History is full of moments when those in power stomped out all mention of magic, but what if the people with such talents teamed up to prevent their elimination? That’s the foundation of Call of the Druids, and I presume The Priestess Chronicles as a whole.
The story begins with a young priestess whose bloodline connection to King David of Israel means she’s assigned a diplomatic marriage rather than allowed to follow her calling. She’s trained her whole life to use her gifts from God to fight evil. Ariela begs God for another path and the angel Raziel sweeps her away to parts unknown. She arrives in Roman-occupied territory where Celtic clans struggle to protect their few remaining druids and their disappearing culture.
While the beginning would be appropriate in any young adult novel, make no mistake. This story delves into the heart of Roman atrocities with their treatment of conquered people, especially women. It also looks at how greed and envy can corrupt a soul.
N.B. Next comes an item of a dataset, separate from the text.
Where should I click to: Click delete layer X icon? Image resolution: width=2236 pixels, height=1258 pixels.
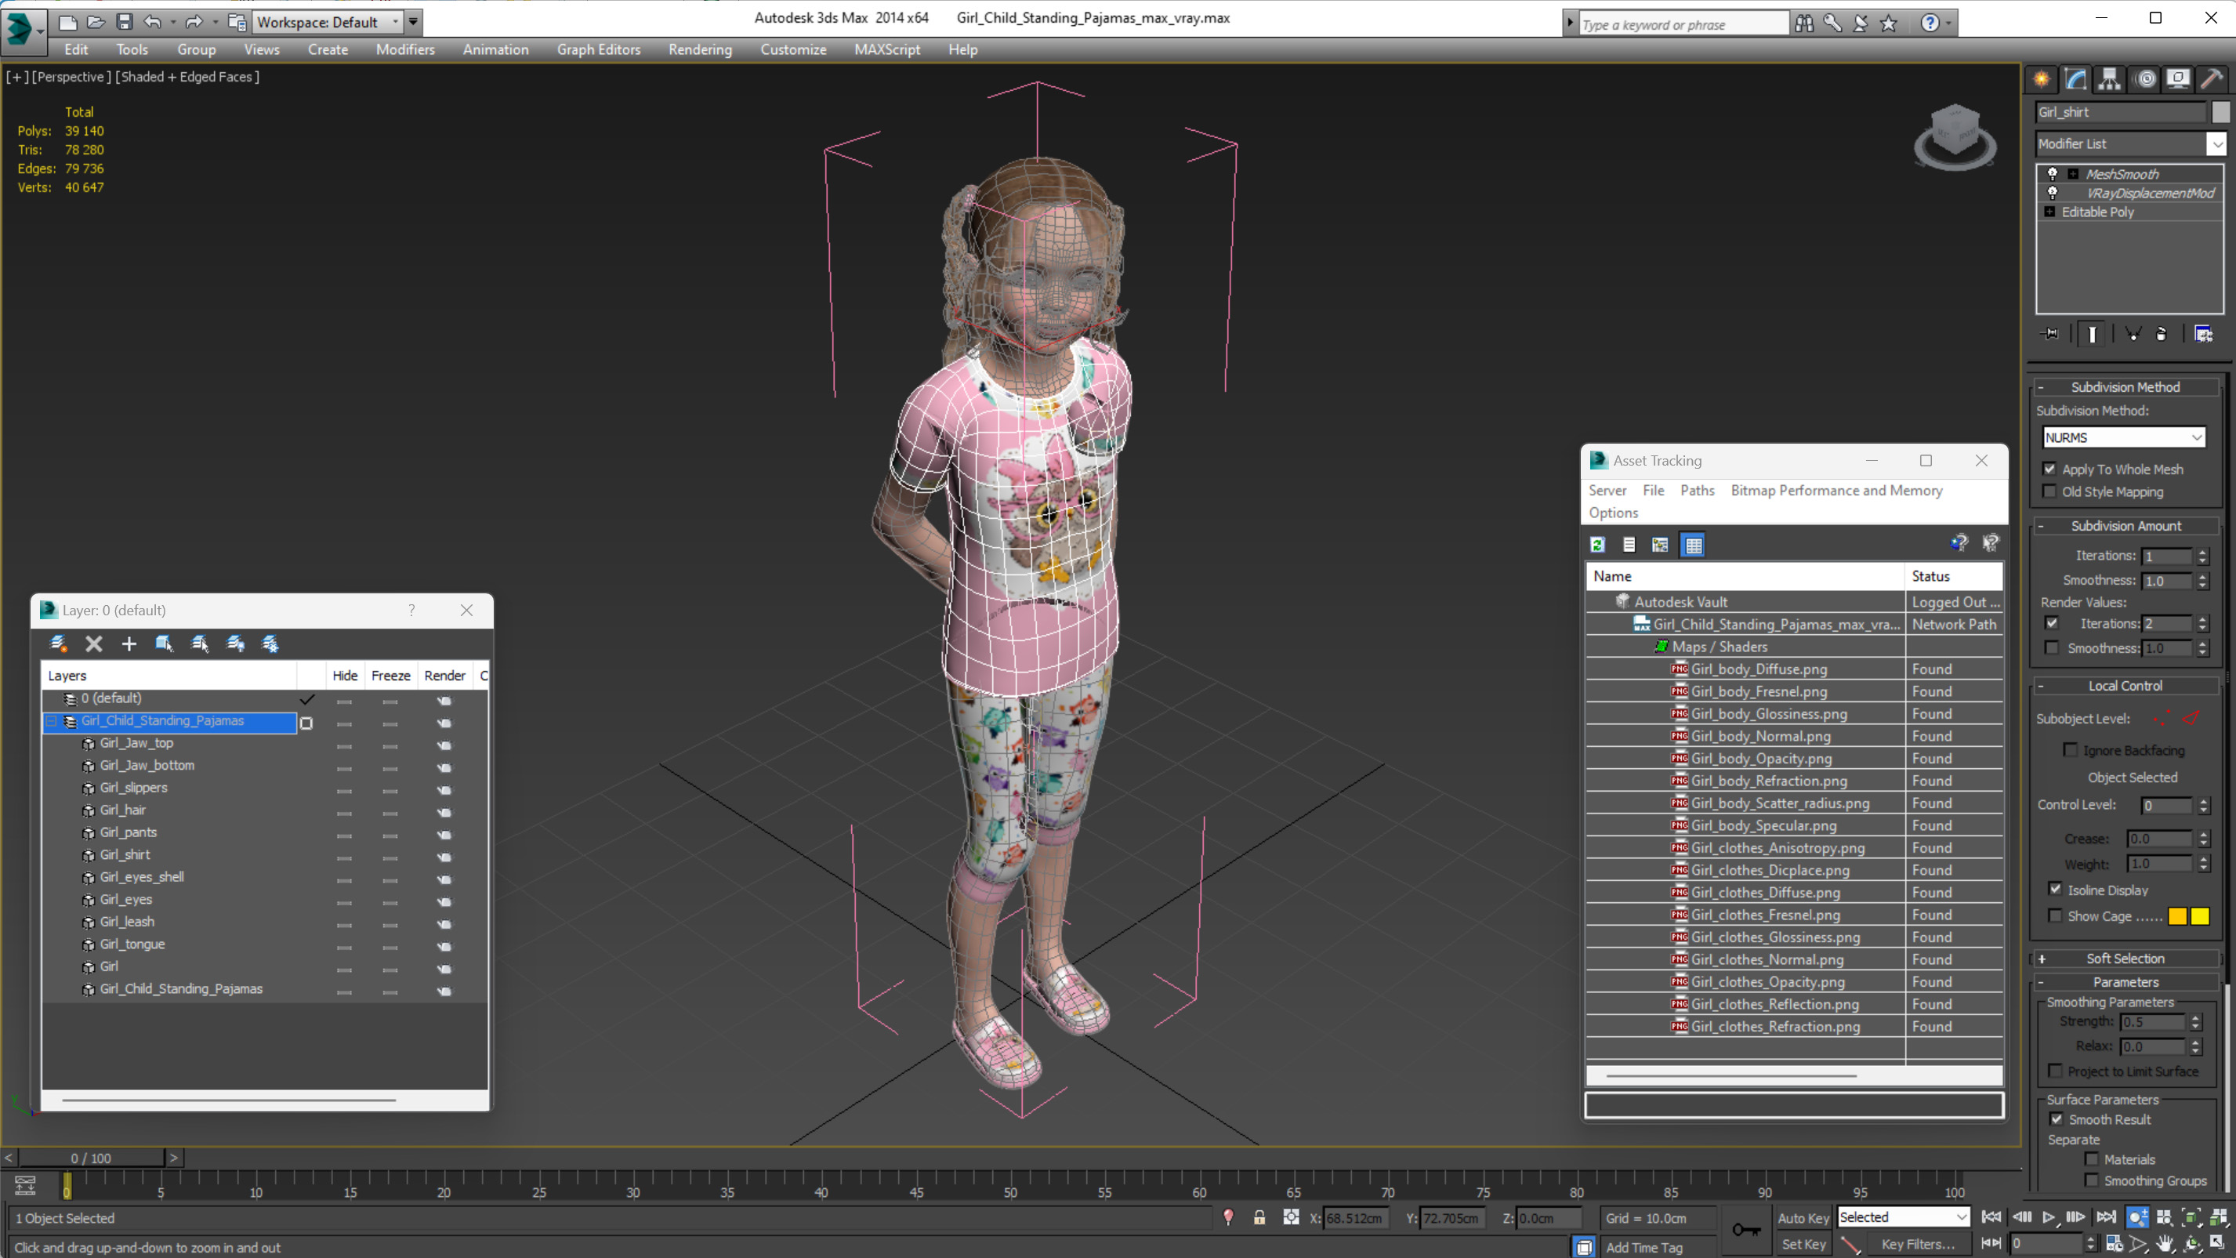click(94, 643)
Even without knowing something of the history involved, I had no doubt as to the villains of this piece almost from the moment she lands in a mud-filled alley.
Morrigan, a druid, finds and protects Ariela as she overcomes the disorientation of learning she has jumped not just in space but also some 500-700 years in time to offer the druids hope when they’re all but lost. The druid suspects Ariela is more than the young, vulnerable woman she appears, and she’s right.
Though trained in battle and magic, Ariela is not alone in the battle against the Roman conquerors either. Beyond Morrigan’s help, she’s joined by two friends in the clan, Culaan and Genie, who stand up for Ariela even while they doubt the truth of her accounting.
Druidic power had so faded from the clan memories, even Culaan believes Morrigan nothing more than a mixer of herbs, though her potions are far from simple tinctures. Genie is slower to dismiss the idea, or at least she recognizes the accuracy of Ariela’s accounting of that time. This interest in history is an odd quirk in a woman known as a huntress and tracker extraordinaire.
Culaan has his own specific histories, a mystery shrouding his dead mother and the disdain of his father, who is also clan chieftain. Where another could grow bitter, Culaan is good-hearted and looks out for those around him, the image of his father’s relationships with the clan.
I’m mostly recounting things from the story rather than talking about the themes of the story for two reasons:
First, the theme is pretty straightforward, which does not diminish its strength in any way. The destruction of culture and loss of knowledge in the wake of conquer is something I mourn. It is an atrocity repeated all too often in our histories, and one that has echoes down the timeline to modern day, affecting us still.
The second, though, is because I was swept into the story and the characters until little else mattered. Do not fear I’ve given away all the interesting parts. The above barely scratches the surface of a complex dance between tradition and belief, honor and greed, and fear versus action.
The story has a rotating point of view (POV) that can fall on almost any character in any scene. While this might bother some of you, I suggest you give it a try because I never lost the sense of whose POV I was in no matter how often it moved. This is a well-telegraphed close omniscient voice such that it took me a bit to realize how often it switched. Any other technical issues were minor in comparison to the strength of the narrative and characters as they worked to keep the druidic traditions alive.
At one point, the angel charges Ariela to “Save the magic,” but this is no simple task. She has to find and bring supporters around her, learn to navigate new cultures, and help bring faith back to those who have lost their way if she’s to have any chance of living up to this command. Nor is Ariela left unmolested in her efforts. Her first act upon arriving has consequences stretching further than she could have imagined.
Fiona Tarr made the story come alive through complex characters with their own concerns and histories to drive them. If you’ve been following my reviews, you’ll know story wins out over anything, but a strong story is more than theme and plot. It’s the people contained within the lines and how they become real to the reader. Call of the Druids succeeds in this admirably.
P.S. I received this novel from the author in return for an honest review.